Tuesday, September 28, 2010

Amazon.com's bookstore of the future: pay to preview content?
Techflash

What will Amazon.com's bookstore of the future look like?
A newly granted Amazon patent hints that people may have to pay if they want to preview excerpts of a book before deciding whether to buy it. The patent, which lists Amazon CEO Jeff Bezos among its inventors, envisions a system in which consumers "pay different amounts to view portions of content from the electronic form of a work," including individual chapters, pages, even words.


The patent, titled "Method and apparatus to facilitate online purchase of works using paid electronic preview" was granted Sept. 21. The original application dates back to July 2004. Along with Jeff Bezos, the other inventors are Udi Manber, the former head of Amazon's search unit A9 (now at Google), and Colin Bryar.

According to the patent, people are often unwilling to buy a book online that they can't see first, and internet retailers have been able to address that problem by letting consumers preview excerpts, "essentially the electronic equivalent of browsing through the pages of a book or other published work in traditional brick-and-mortar stores." But, the patent adds, some people "are loath to pay for a work when they can view the work for free," and notes such a preview system costs money.
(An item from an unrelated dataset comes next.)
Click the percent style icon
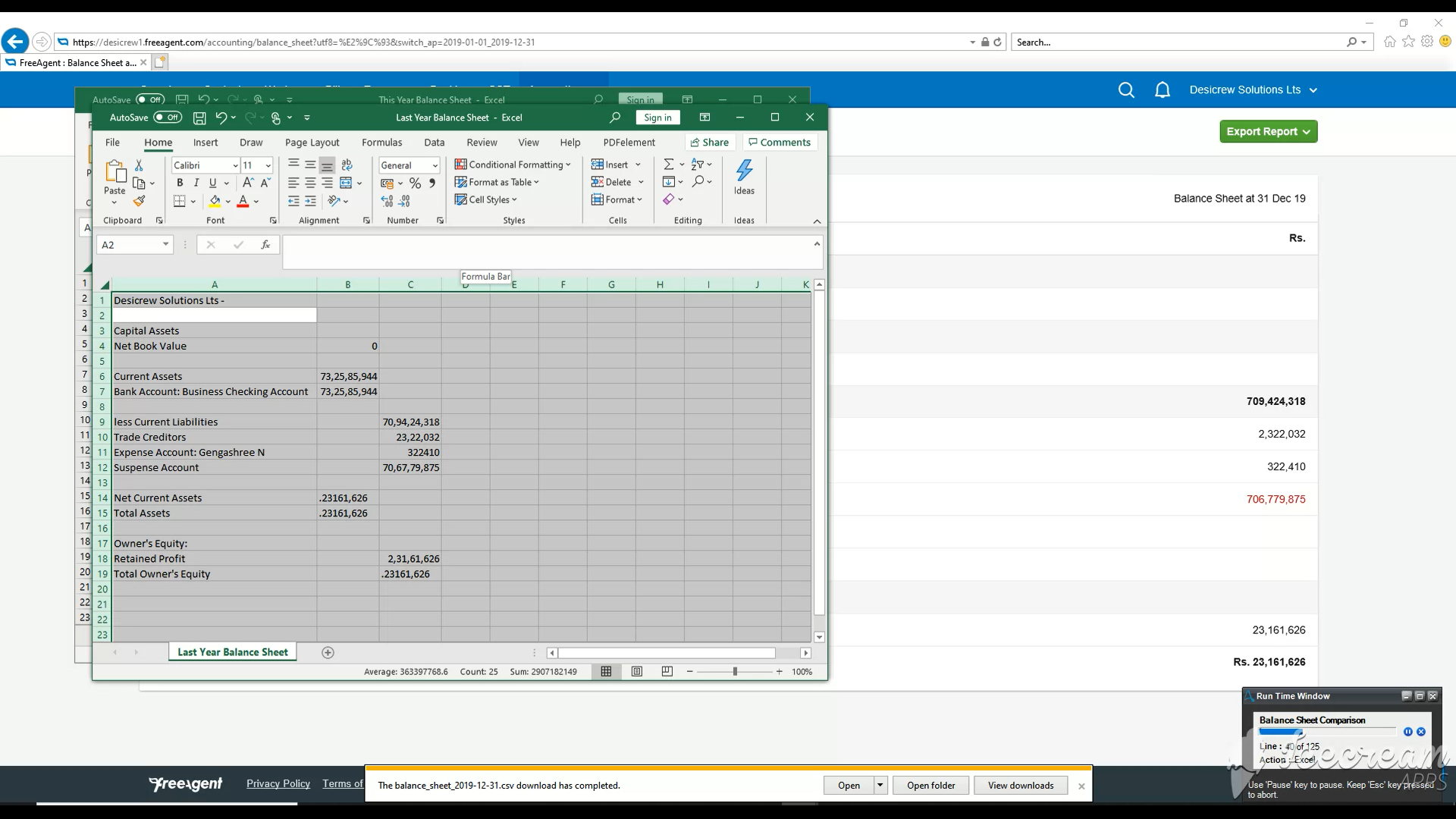Image resolution: width=1456 pixels, height=819 pixels. pyautogui.click(x=415, y=184)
The solution? Pay-to-preview. The Amazon patent describes a system of paying to electronically preview "one or more chapters, sections, pages, paragraphs, or sentences from a work" with variable fees based on the genre or publisher, or "consumers' past viewing behavior or purchases." The patent also suggests incentives such as credits or discounts for people to view content online, and describes a "personal viewer account" to track balances.